Question

The minimum surface charge density on the plate, so that a body of mass $$2\text{kg/}{\text{m}}^{\text{2}}$$ may just be lifted, is
A. $$2.84\times {10}^{-5}\text{C/}{\text{m}}^{\text{2}}$$
B. $$2.25\times {10}^{-5}\text{C/}{\text{m}}^{\text{2}}$$
C. $$1.86\times {10}^{-5}\text{C/}{\text{m}}^{\text{2}}$$
D. None of these

Answer 1

Hint: Use the formula for the force per unit area of a charged conductor. Use the concept that this force per unit area of the plate is balanced by the weight per unit area of the body.
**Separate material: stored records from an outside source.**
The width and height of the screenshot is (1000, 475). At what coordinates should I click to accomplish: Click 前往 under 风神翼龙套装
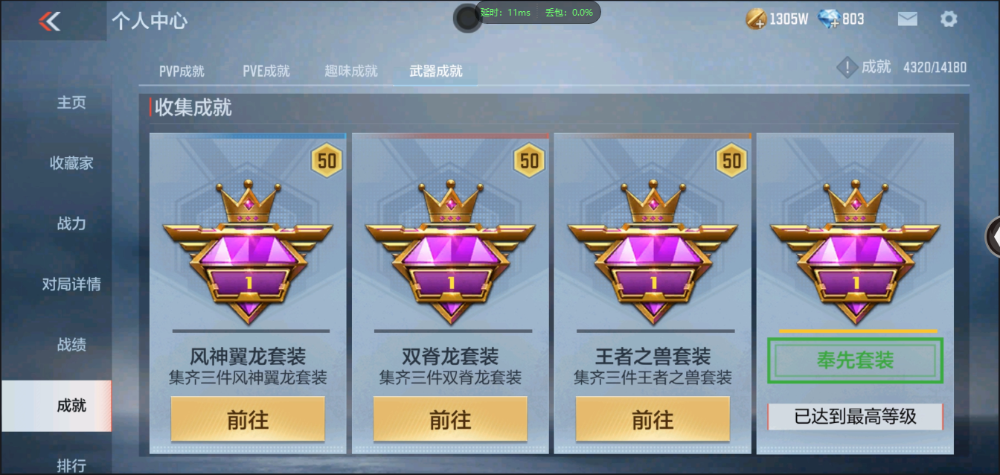tap(247, 420)
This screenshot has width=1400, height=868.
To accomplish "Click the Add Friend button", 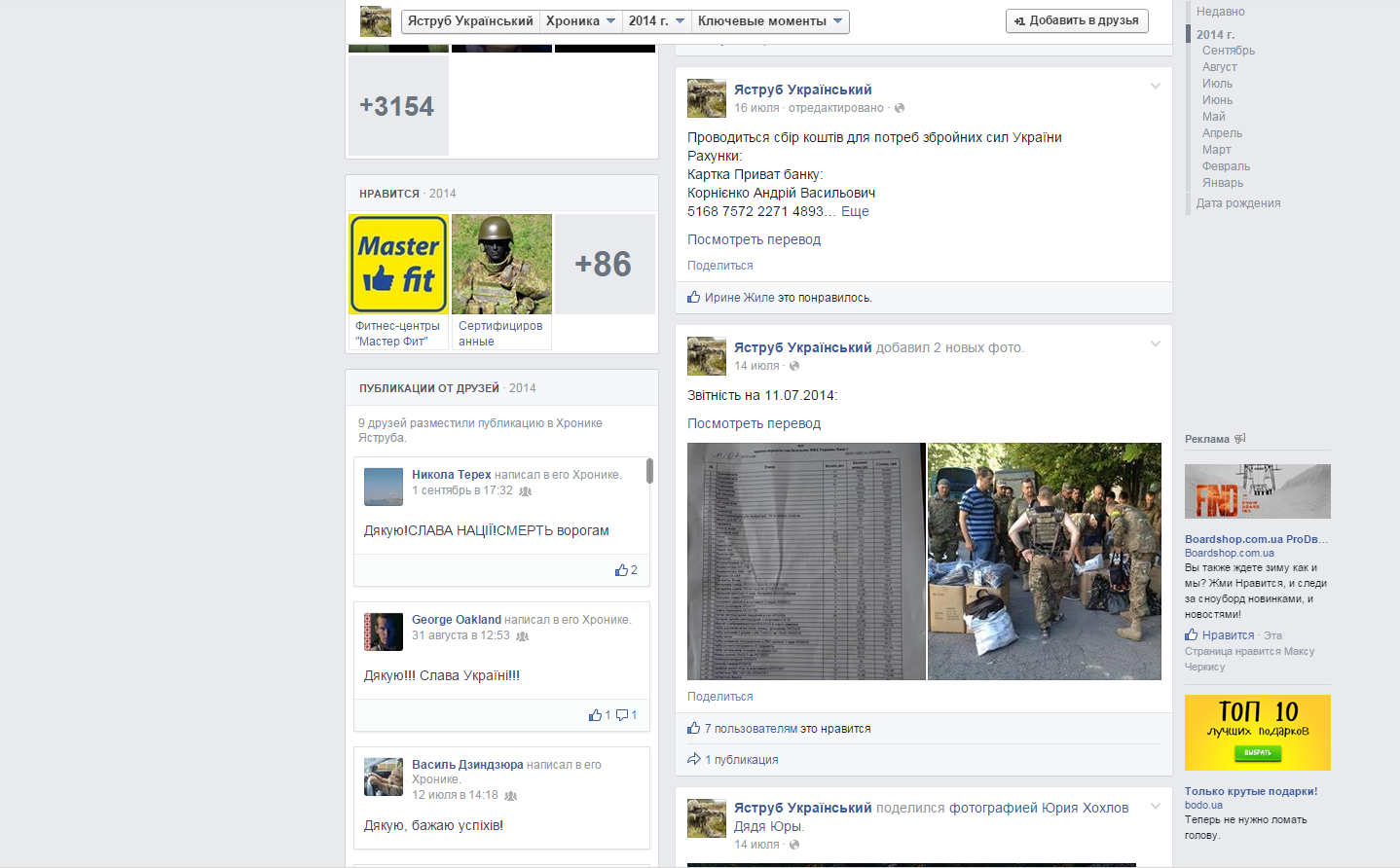I will pos(1077,20).
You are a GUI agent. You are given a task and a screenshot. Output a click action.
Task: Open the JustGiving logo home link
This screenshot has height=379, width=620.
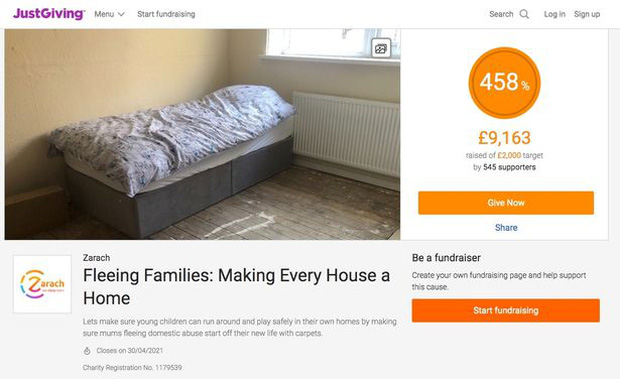click(x=49, y=14)
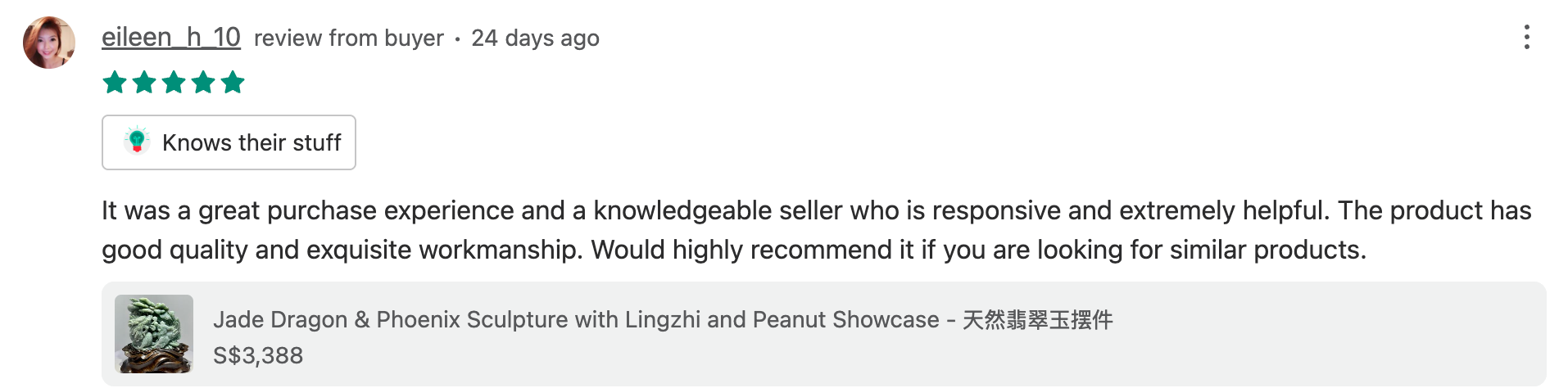Image resolution: width=1568 pixels, height=388 pixels.
Task: Click the lightbulb icon in the badge
Action: (x=137, y=142)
This gives the relation between the surface charge density on the plate, mass per unit area of the body and permittivity of free space.

Formula used:
The force per unit area $${\displaystyle \frac{F}{ds}}$$ of a charged conductor is given by
$${\displaystyle \frac{F}{ds}}={\displaystyle \frac{{\sigma }^2}{2{\epsilon }_0}}$$ …… (1)
Here, $$\sigma$$ is the surface charge density and $${\epsilon }_0$$ is the permittivity of free space.
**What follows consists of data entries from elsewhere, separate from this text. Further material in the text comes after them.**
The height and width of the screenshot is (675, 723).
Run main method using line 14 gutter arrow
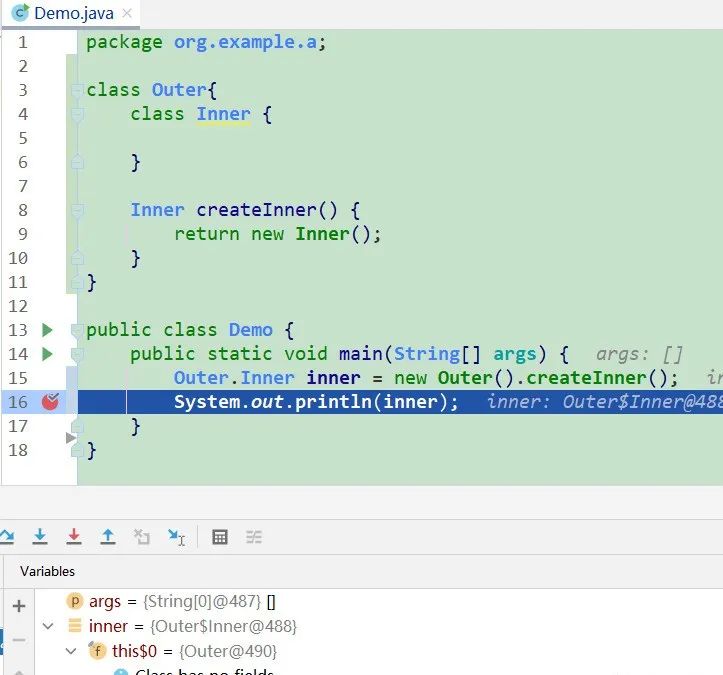pyautogui.click(x=46, y=354)
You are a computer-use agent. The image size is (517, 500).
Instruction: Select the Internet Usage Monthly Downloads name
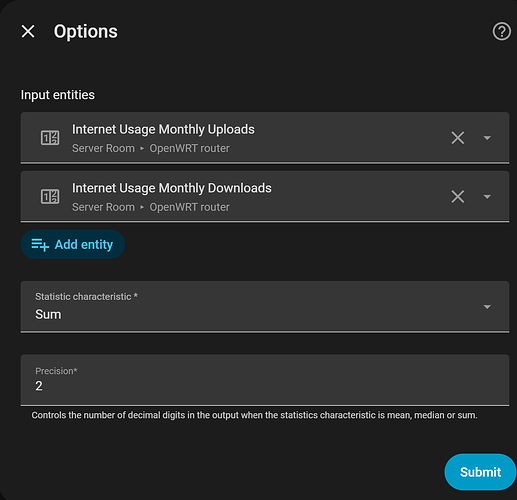172,188

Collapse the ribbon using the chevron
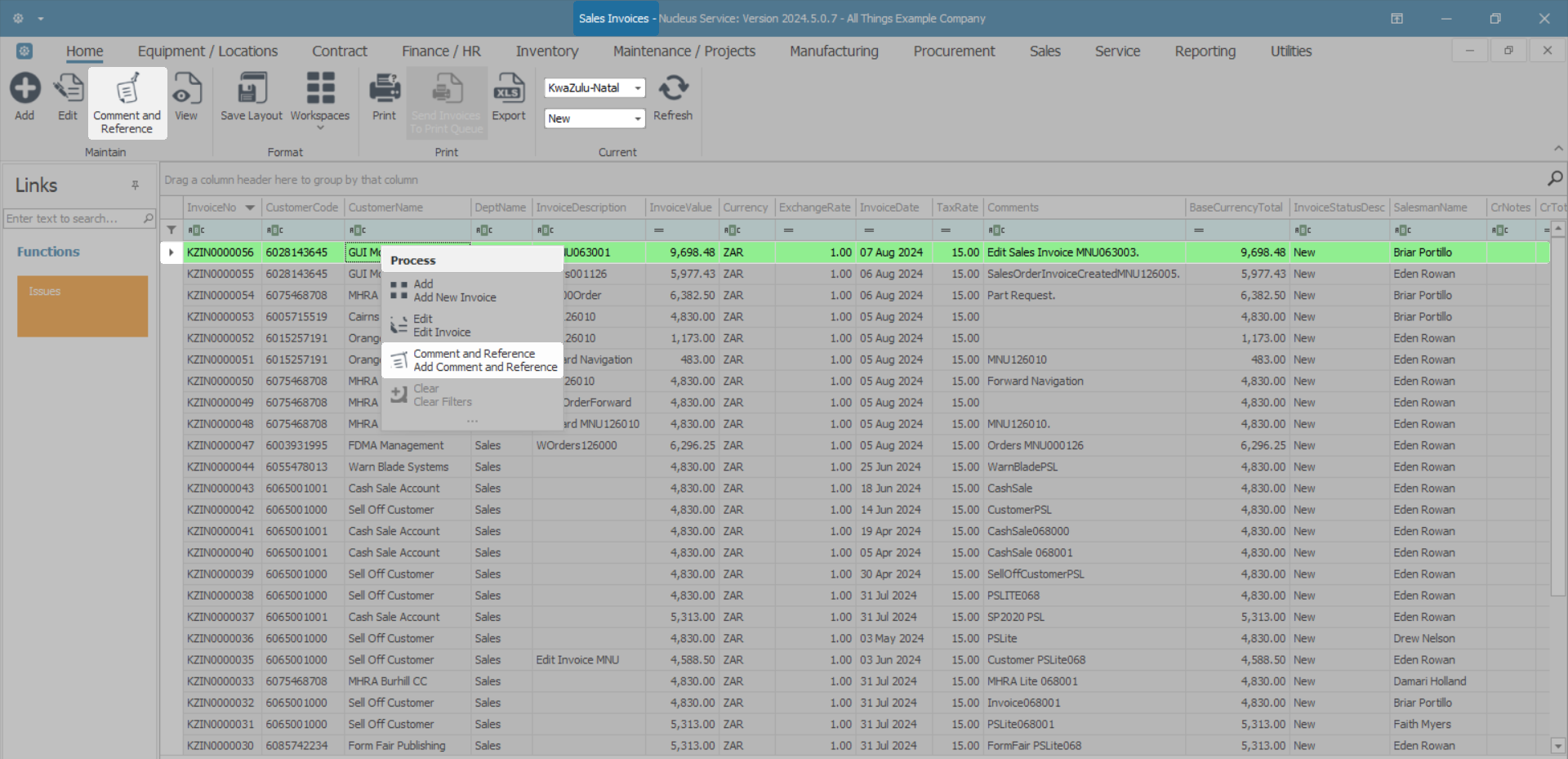click(x=1558, y=149)
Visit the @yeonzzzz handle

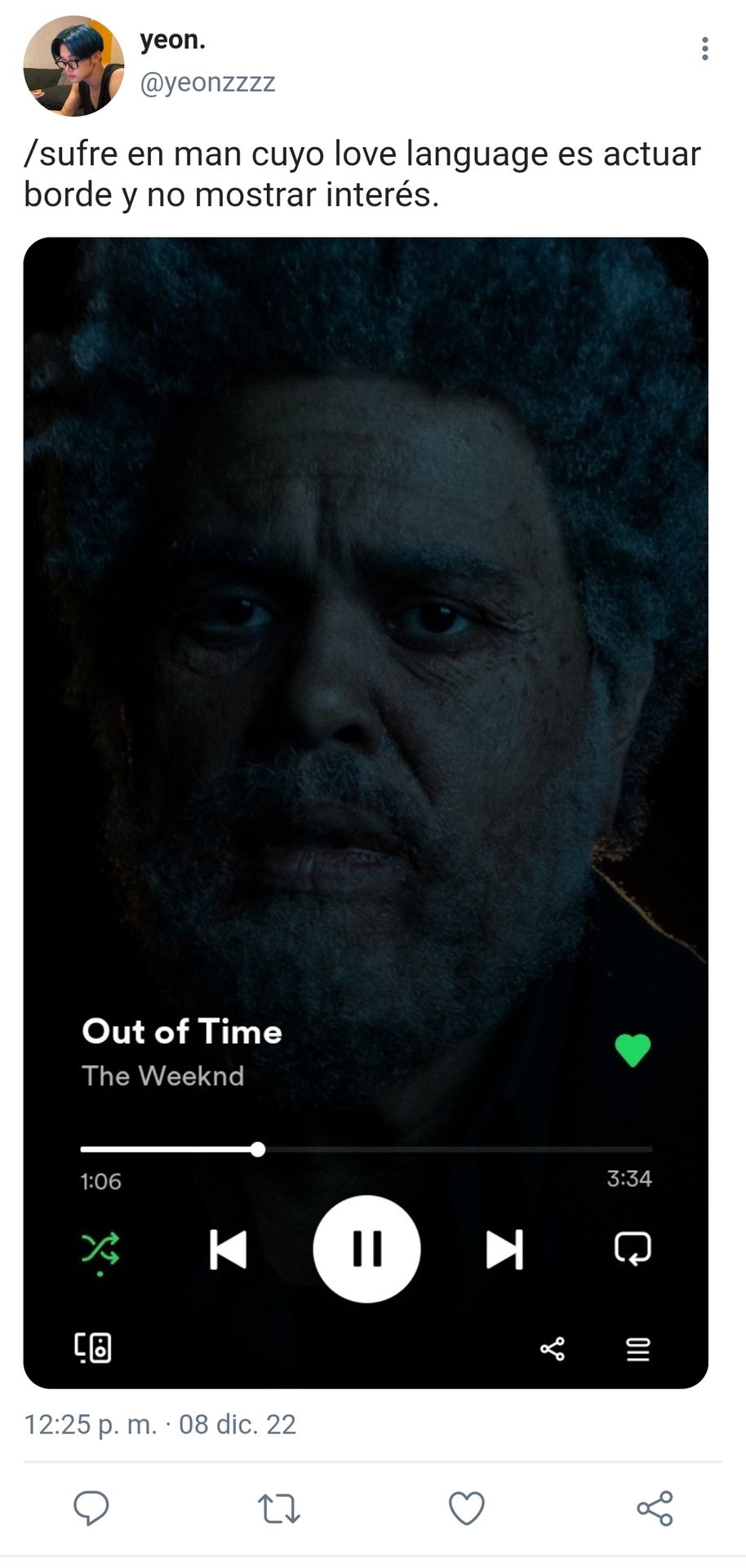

Complete answer: or Complete step by step answer:
The mass per unit area of the body is $$2\text{kg/}{\text{m}}^{\text{2}}$$ and the body is just lifted.
$$m=2\text{kg/}{\text{m}}^{\text{2}}$$
Hence, the surface per unit area $${\displaystyle \frac{F}{ds}}$$ of the plate is balanced by the weight per unit area $$mg$$ of the body.
$${\displaystyle \frac{F}{ds}}=mg$$
Here, is the mass per unit area of the body.
The permittivity of free space $${\epsilon }_0$$ is $$8.85\times {10}^{-12}{\text{C}}^2/\text{N}\cdot {\text{m}}^2$$.
$${\epsilon }_0=8.85\times {10}^{-12}{\text{C}}^2/\text{N}\cdot {\text{m}}^2$$
Determine the surface charge density on the plate.
Substitute for $${\displaystyle \frac{F}{ds}}$$ in the above equation.
$${\displaystyle \frac{{\sigma }^2}{2{\epsilon }_0}}=mg$$
Rearrange the above equation for the square of surface charge density $${\sigma }^2$$ on the plate.
$${\sigma }^2=2{\epsilon }_{0}mg$$
Take square root on both sides of the above equation.
$$\sigma =\sqrt{2{\epsilon }_{0}mg}$$
Substitute $$8.85\times {10}^{-12}{\text{C}}^2/\text{N}\cdot {\text{m}}^2$$ for $${\epsilon }_0$$, $$2\text{kg/}{\text{m}}^{\text{2}}$$ for $$m$$ and $$9.8\text{m/}{\text{s}}^2$$ for $$g$$ in the above equation.
$$\sigma =\sqrt{2\left(8.85\times {10}^{-12}{\text{C}}^2/\text{N}\cdot {\text{m}}^2\right)\left(2\text{kg/}{\text{m}}^{\text{2}}\right)\left(9.8\text{m/}{\text{s}}^2\right)}$$
$$\Rightarrow \sigma =\sqrt{346.92\times {10}^{-12}}$$
$$\Rightarrow \sigma =18.62\times {10}^{-6}$$
$$\Rightarrow \sigma =1.86\times {10}^{-5}\text{C/}{\text{m}}^{\text{2}}$$
Therefore, the surface charge density on the plate is $$1.86\times {10}^{-5}\text{C/}{\text{m}}^{\text{2}}$$.

So, the correct answer is “Option C”.

Note:
Generally, force on an object is balanced by its weight. Here, the force per unit area is balanced by weight per unit area as the area on both sides of the equation gets cancelled.